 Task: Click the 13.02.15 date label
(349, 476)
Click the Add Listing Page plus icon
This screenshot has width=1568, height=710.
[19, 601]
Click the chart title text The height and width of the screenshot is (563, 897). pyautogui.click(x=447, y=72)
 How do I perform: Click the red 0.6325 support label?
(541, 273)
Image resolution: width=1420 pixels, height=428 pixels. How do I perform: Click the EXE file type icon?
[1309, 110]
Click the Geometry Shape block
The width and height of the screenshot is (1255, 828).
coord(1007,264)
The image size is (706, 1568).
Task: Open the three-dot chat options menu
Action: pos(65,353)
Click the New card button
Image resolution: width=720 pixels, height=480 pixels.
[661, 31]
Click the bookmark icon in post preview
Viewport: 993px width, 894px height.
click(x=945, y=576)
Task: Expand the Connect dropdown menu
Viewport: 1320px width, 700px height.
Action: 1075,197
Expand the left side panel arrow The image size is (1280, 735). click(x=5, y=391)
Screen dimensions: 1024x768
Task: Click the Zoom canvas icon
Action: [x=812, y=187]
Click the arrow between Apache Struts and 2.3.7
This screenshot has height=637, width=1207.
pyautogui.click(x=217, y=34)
::::
WORK TO COMPLETE » What this exercise asks for is the data above, retyped exactly.

SOLUTION FOR THIS TASK »
 Task: Click the 13.02.15 date label
(349, 476)
Click the Add Listing Page plus icon
This screenshot has width=1568, height=710.
[19, 601]
Click the chart title text The height and width of the screenshot is (563, 897). pyautogui.click(x=447, y=72)
 How do I perform: Click the red 0.6325 support label?
(541, 273)
Image resolution: width=1420 pixels, height=428 pixels. How do I perform: Click the EXE file type icon?
[1309, 110]
Click the Geometry Shape block
The width and height of the screenshot is (1255, 828).
coord(1007,264)
The image size is (706, 1568).
Task: Open the three-dot chat options menu
Action: pos(65,353)
Click the New card button
Image resolution: width=720 pixels, height=480 pixels.
[661, 31]
Click the bookmark icon in post preview
Viewport: 993px width, 894px height.
click(x=945, y=576)
Task: Expand the Connect dropdown menu
Viewport: 1320px width, 700px height.
Action: 1075,197
Expand the left side panel arrow The image size is (1280, 735). click(x=5, y=391)
Screen dimensions: 1024x768
Task: Click the Zoom canvas icon
Action: [x=812, y=187]
Click the arrow between Apache Struts and 2.3.7
This screenshot has height=637, width=1207.
pyautogui.click(x=217, y=34)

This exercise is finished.